All kneel in the mud as the Prior begins the prayers with a paternoster. When it is over Riven stands, just as the Prior is drawing in breath to continue with an Ave.

‘Thank you, Prior,’ he says, ‘that will be all. Now, let’s get to it, shall we? In the absence of any formal arrangements, I suggest we clear this area and assume no quarter. Before I kill you, though, I shall permit the Prior here to administer the viaticum, so you’re provided for on your final journey. Agreed? Anything to add, Brother Monk?’

‘Only that this is not justice,’ Thomas tells him.

Riven pretends to be shocked.

‘Not justice, Brother Monk? Not justice? Yet here we are, quite equal before the Lord.’

‘You are a trained knight.’

This is what the Dean had called him. Riven is sidling towards him across the grass, weighing and measuring the staff, testing its properties.

‘Perhaps the good Lord knew I’d be called on to face this sort of thing, hey? Perhaps He instructed my father to instil in me a skill at arms? Perhaps that’s it. Perhaps He knew you’d turn out to be a miserable sinner and so made your father a cowardly little runt who would rather teach his son to fuck a pig than fight a man?’

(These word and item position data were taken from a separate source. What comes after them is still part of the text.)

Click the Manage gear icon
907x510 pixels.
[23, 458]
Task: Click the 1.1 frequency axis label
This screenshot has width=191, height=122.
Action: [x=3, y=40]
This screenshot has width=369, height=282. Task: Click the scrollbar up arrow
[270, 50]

‘My father died in France, facing the French, at Formigny.’

Riven straightens.

‘Did he? Well, I am sorry to hear it, but you are not alone in losing a father in battle. My own died at St Albans.’

As Riven mentions St Albans he flicks his wrist and the tip of his quarterstaff flashes past Thomas’s nose. Thomas remains motionless.

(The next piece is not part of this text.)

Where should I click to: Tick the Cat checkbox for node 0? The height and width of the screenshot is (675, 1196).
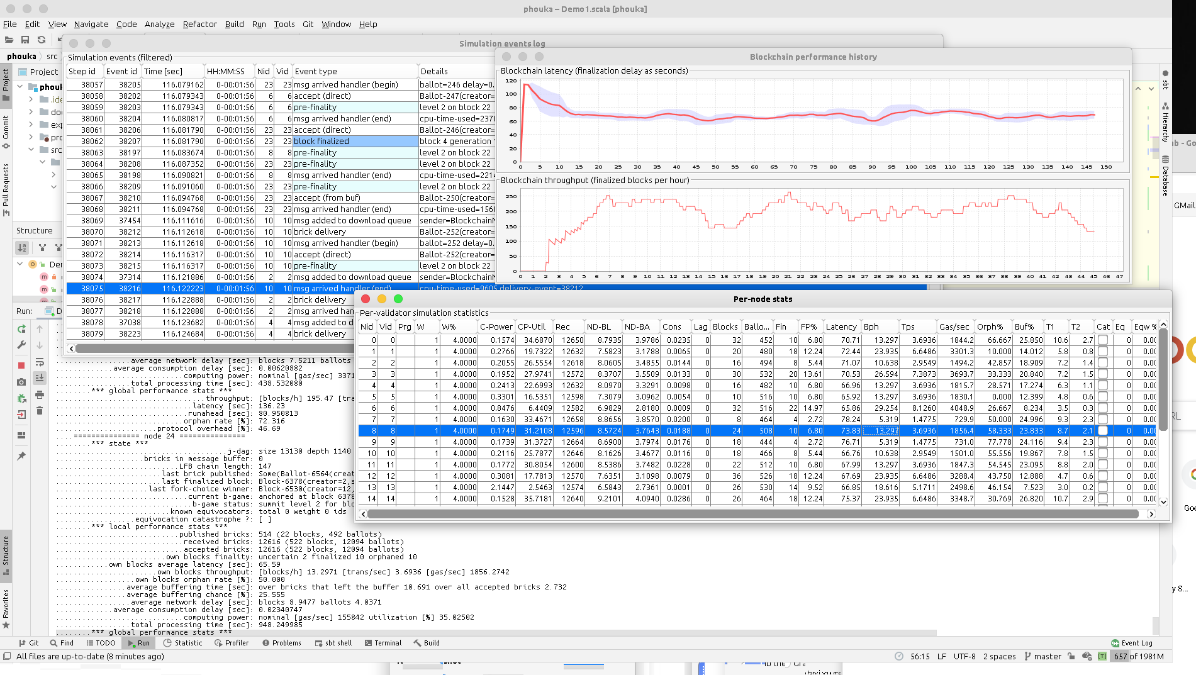(1103, 340)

‘I am a canon of the Order of Gilbert of Sempringham,’ he says. ‘If I am to be tried for a crime that I did not commit then it should be done in Court Ecclesiastical, not this mockery.’

Riven lowers his quarterstaff and looks comically disappointed. The giant laughs again.

‘I cannot fight you, Brother Monk,’ Riven says. ‘Unless you strike me first. Now what will it take to get you to fight? I have impugned you and your father already, so now what about your mother? What can I say about her? A whore whelping in a ditch? No, no. I sense I am on the wrong track here.’

Thomas shakes his head, not in denial but in pity, and the gesture instantly brings the tip of Riven’s staff within a finger’s breadth of his right eye. Thomas blinks. Riven lowers the staff.